RESEARCH IN SCIENCE EDUCATION, vol.50, no.6, pp.2331-2362, 2020 (Journal Indexed in SSCI) identifier identifier

  • Publication Type: Article / Article
  • Volume: 50 Issue: 6
  • Publication Date: 2020
  • Doi Number: 10.1007/s11165-018-9781-0
  • Page Numbers: pp.2331-2362


The purpose of this study was to examine pre-service science teachers' (PSTs) development of multiple levels of representation and written arguments using an immersive approach to argument, the science writing heuristic, in general chemistry laboratory I and II courses. Fifty PSTs participated the study, 20 experiments were performed, and 976 samples were collected over two semesters. A case study design was used.

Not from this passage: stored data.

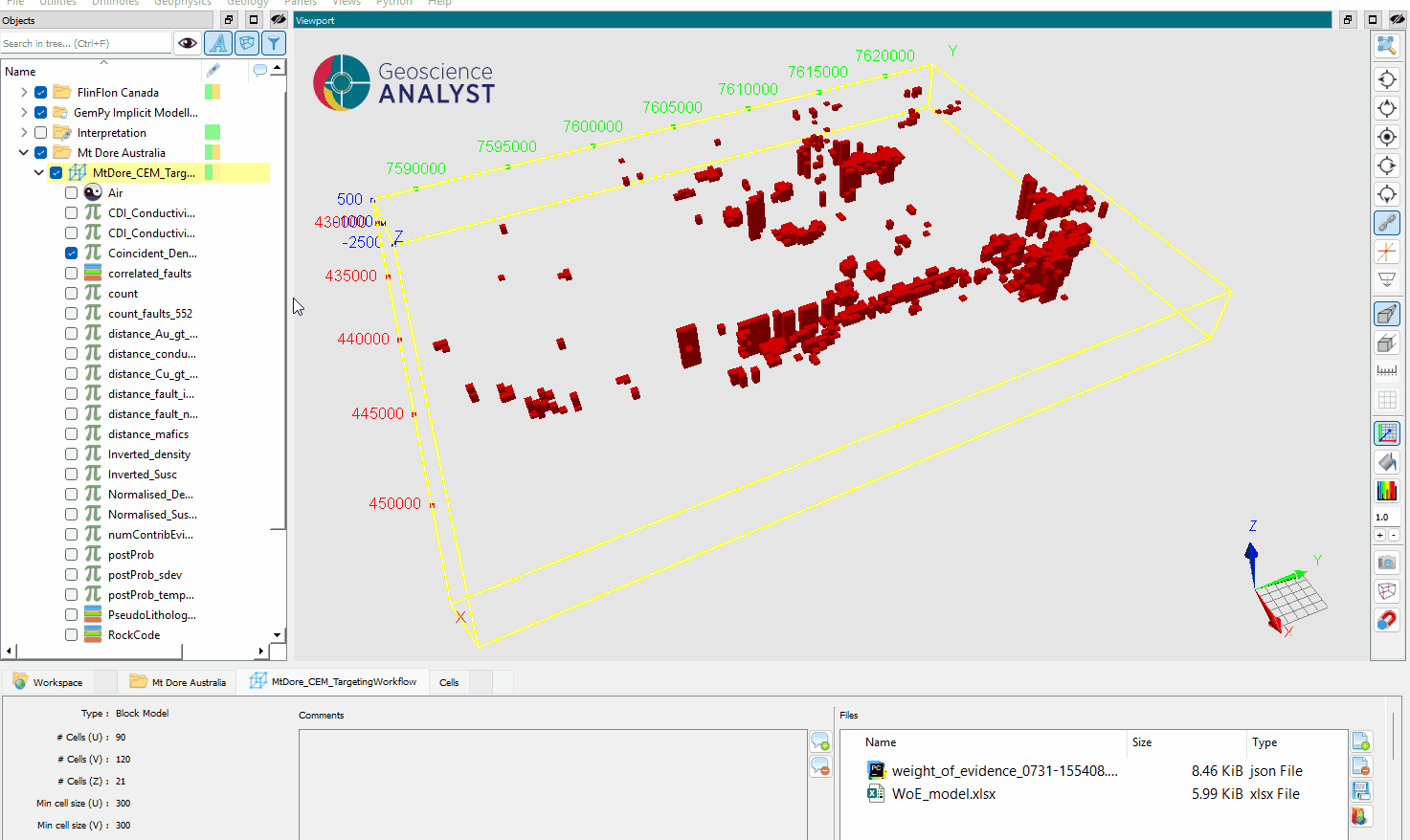Toggle the ruler scale bar icon
Viewport: 1410px width, 840px height.
1386,371
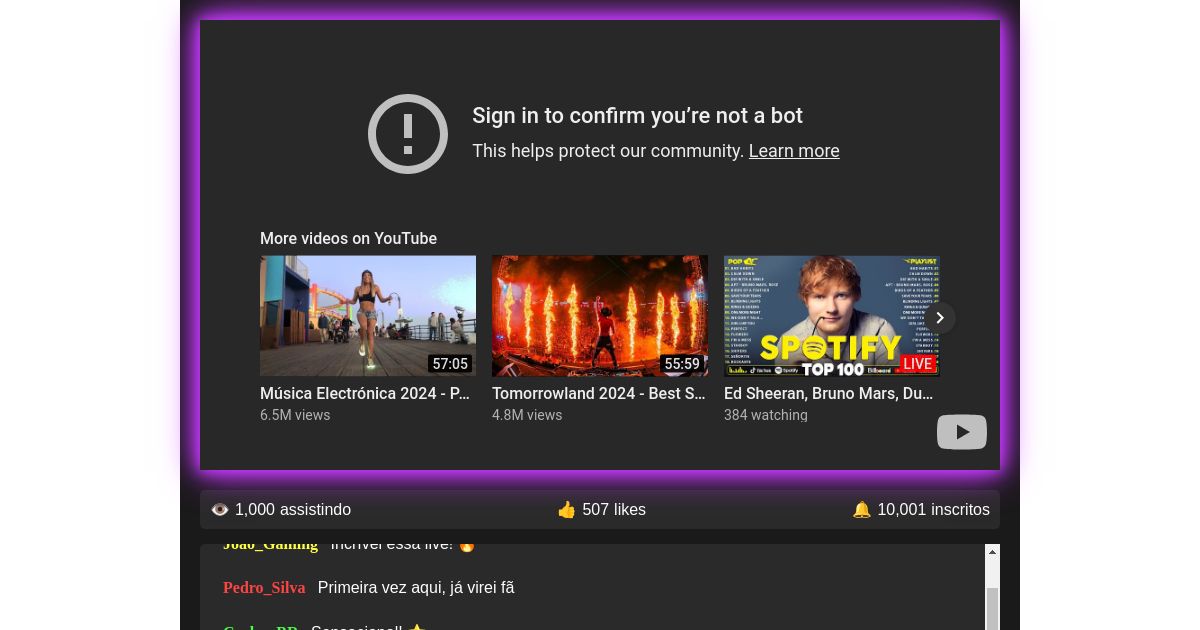Show next videos with the right chevron
This screenshot has height=630, width=1200.
tap(939, 318)
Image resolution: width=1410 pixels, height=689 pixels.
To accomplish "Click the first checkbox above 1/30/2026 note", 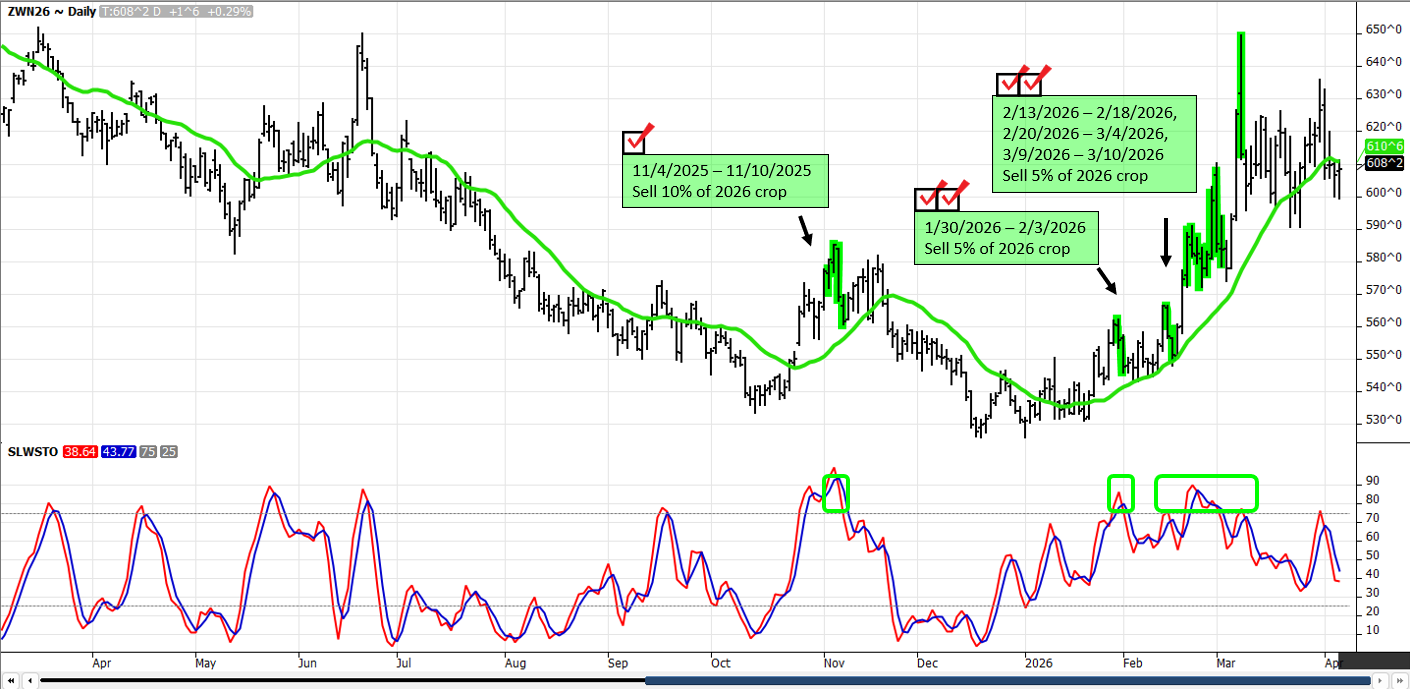I will pyautogui.click(x=927, y=198).
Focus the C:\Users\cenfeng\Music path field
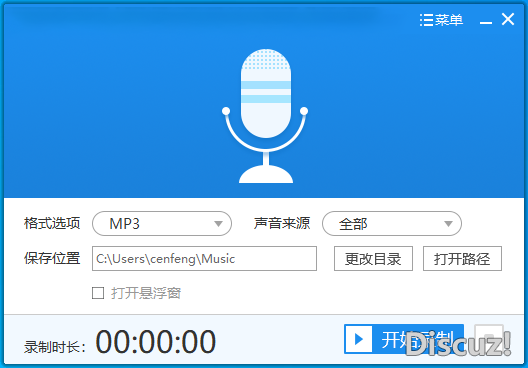 pos(204,259)
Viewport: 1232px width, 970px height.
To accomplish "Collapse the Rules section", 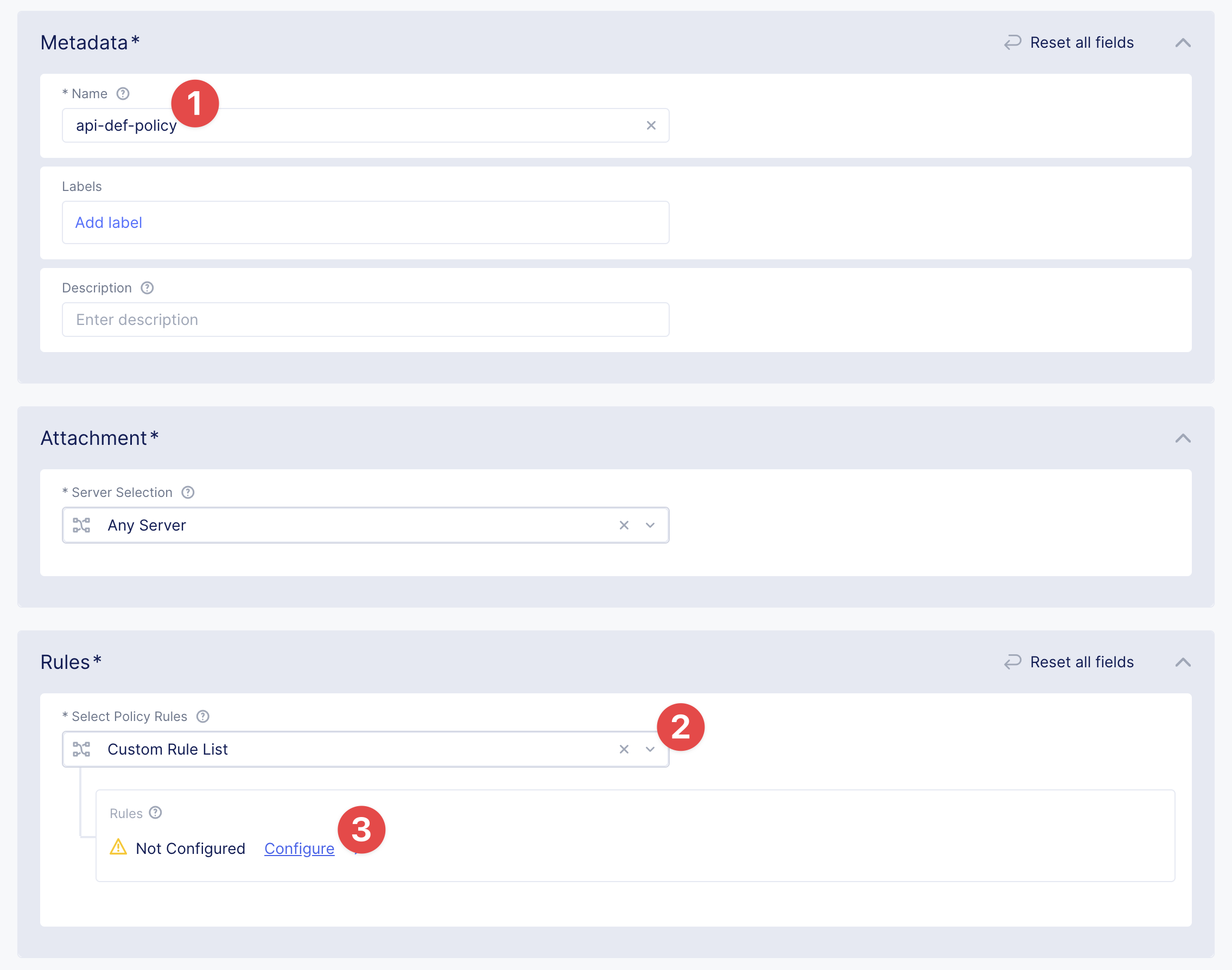I will click(1183, 662).
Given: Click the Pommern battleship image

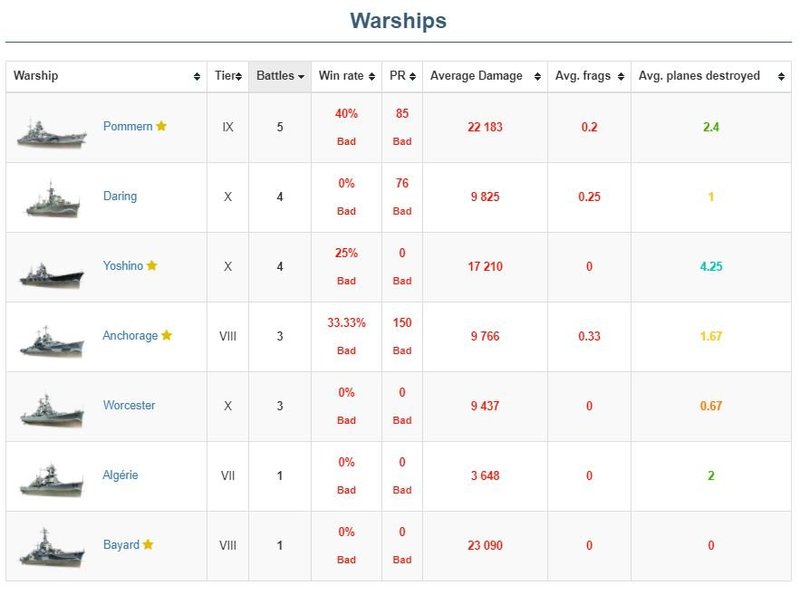Looking at the screenshot, I should click(x=52, y=130).
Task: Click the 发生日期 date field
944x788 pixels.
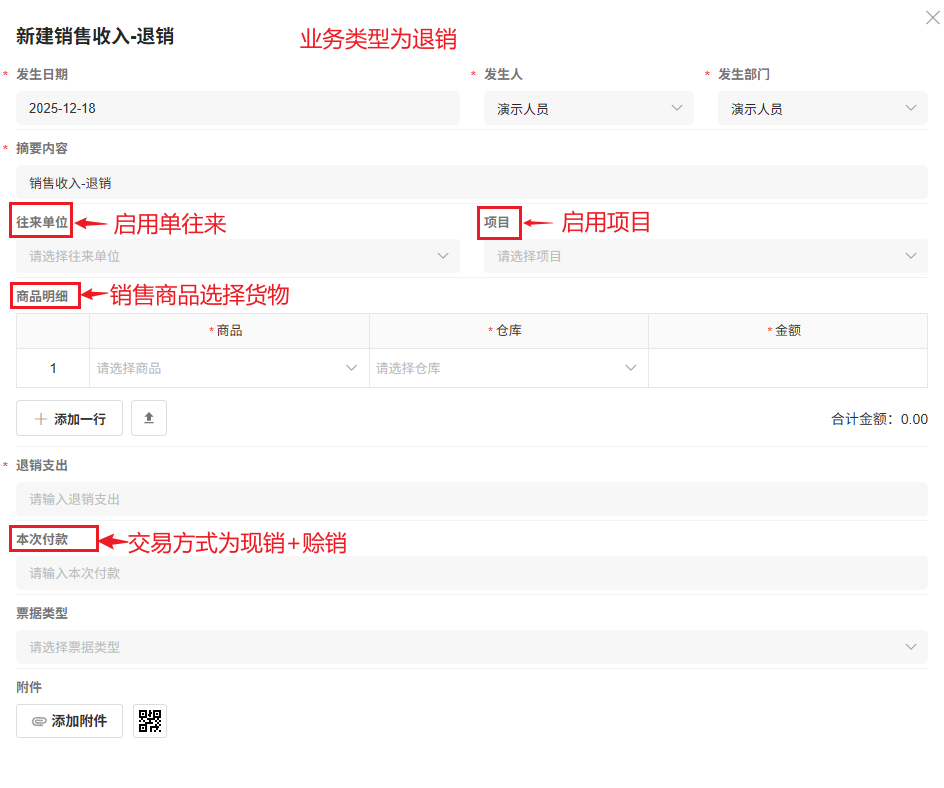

The data were evaluated in three ways: the first was to examine the total number of representations used and connectedness of these representations, the second was to use analytical and holistic frameworks to evaluate PSTs' written argument, and the third was to use a Wilcoxon Signed-Rank test to compare the scores gathered from the representations and argumentation. The results showed that PSTs' holistic argument and multiple levels of representation increased over time, they showed parallel patterns, and the increasing quality of argument and use of representations were intertwined. The results also indicated that PSTs predominantly used the symbolic level of representation and used it as a mediator between the macroscopic, microscopic, and algebraic levels. The argument components of evidence and reflection appear to be critical areas in which the PSTs used more connected levels of representations, and PSTs were selective in using representations. The results of this study suggest that students should be provided with opportunities to use, generate, interpret, and reflect on these representational levels through the use of writing and negotiation activities as part of being involved in an argument-based laboratory environment.